An Electromechanical Relay (EMR) comprises a frame, coil, armature, spring, and contacts. The frame supports various parts of the relay. The armature is the moving part of a relay switch. A coil (mostly copper wire), wound around a metal rod generates a magnetic field that moves the armature. Contacts are the conducting parts that open and close the circuit.
A Solid-State Relay (SSR) consists of an input circuit, a control circuit, and an output circuit. The input circuit is the equivalent of a coil in an electromechanical relay. The control circuit acts as a coupling device between input and output circuits, while the output circuit performs the same function as the contacts in an EMR.

Whether we are using an electromechanical relay or a solid-state relay, it is either a Normally Closed (NC) or a Normally Opened (NO) relay.

As they can control a high current circuit by a low current signal, most control processes use relays as the primary protection and switching devices. They can also detect fault and irregularities occurring in the power distribution systems. Typical applications include telecommunication, automobiles, traffic control systems, home appliances, and computers among others.

If we apply an alternating voltage to a crystal, it causes mechanical vibrations. The cut and the size of the quartz crystal determine the resonant frequency of these vibrations or oscillations. Thus, it generates a constant signal.

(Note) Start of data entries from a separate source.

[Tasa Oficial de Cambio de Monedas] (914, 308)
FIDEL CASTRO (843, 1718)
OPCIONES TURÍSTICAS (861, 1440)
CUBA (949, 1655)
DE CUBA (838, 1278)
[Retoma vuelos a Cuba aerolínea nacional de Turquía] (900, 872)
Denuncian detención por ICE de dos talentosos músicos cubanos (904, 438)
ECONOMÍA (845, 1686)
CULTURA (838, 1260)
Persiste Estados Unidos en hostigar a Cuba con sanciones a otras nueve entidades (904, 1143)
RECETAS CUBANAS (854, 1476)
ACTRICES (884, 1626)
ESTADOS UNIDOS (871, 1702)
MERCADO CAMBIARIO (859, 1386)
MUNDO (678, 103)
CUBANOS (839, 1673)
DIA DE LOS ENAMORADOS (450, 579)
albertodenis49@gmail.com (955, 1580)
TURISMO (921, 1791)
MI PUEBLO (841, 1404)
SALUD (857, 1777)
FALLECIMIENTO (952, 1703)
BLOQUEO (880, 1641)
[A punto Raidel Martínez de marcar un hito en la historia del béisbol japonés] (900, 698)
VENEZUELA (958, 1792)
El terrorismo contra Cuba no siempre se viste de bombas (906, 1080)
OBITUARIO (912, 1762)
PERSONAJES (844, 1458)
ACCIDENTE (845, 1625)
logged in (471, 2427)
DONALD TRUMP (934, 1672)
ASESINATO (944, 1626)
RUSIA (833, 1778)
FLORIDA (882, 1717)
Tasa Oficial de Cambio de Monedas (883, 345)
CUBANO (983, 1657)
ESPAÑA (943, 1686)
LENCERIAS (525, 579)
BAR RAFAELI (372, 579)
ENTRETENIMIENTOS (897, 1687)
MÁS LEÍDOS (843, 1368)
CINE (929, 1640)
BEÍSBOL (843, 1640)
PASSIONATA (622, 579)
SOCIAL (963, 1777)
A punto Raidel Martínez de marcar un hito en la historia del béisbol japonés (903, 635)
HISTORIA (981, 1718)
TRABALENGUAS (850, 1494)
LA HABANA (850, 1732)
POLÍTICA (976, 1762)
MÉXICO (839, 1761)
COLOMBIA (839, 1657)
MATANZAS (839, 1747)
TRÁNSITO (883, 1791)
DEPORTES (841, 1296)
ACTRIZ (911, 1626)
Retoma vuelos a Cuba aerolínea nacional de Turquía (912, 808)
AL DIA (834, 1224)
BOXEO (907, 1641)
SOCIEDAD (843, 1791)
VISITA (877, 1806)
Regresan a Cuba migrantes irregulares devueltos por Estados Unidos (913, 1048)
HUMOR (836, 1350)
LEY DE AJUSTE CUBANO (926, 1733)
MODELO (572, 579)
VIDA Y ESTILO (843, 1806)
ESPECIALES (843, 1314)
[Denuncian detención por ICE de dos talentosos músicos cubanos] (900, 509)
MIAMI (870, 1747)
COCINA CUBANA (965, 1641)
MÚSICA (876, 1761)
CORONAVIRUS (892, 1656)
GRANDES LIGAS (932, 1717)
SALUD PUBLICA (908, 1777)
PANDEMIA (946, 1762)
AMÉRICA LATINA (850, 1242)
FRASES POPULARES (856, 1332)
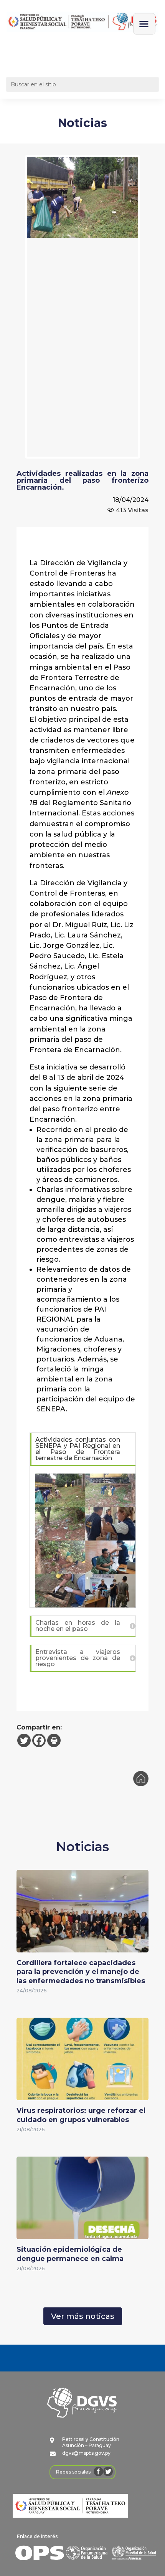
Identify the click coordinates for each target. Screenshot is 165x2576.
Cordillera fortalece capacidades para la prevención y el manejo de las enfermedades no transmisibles (80, 1972)
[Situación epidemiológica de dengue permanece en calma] (82, 2234)
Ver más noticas (82, 2316)
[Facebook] (39, 1740)
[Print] (54, 1740)
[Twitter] (24, 1740)
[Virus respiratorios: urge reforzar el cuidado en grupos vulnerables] (82, 2095)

We can find this highly reliable component in radio frequency applications, as oscillator clock circuits in microprocessor boards, and as a timing element in digital watches as well.
Quartz watches are battery-powered. Usually, a tiny crystal of quartz regulates the gears that control the second, the minute, and the hour hands. As quartz watches use very little energy, the battery can often last longer. The problem with traditional coil spring watches is that we have to keep winding the coil periodically. Pendulum watches, on the other hand, depend on the force of gravity. Thus, they tell time differently at different sea levels and altitudes due to changes in the gravitational force.
We can also use quartz crystals in an electronic circuit as filters. They are often used to filter out unwanted signals in radios and microcontrollers.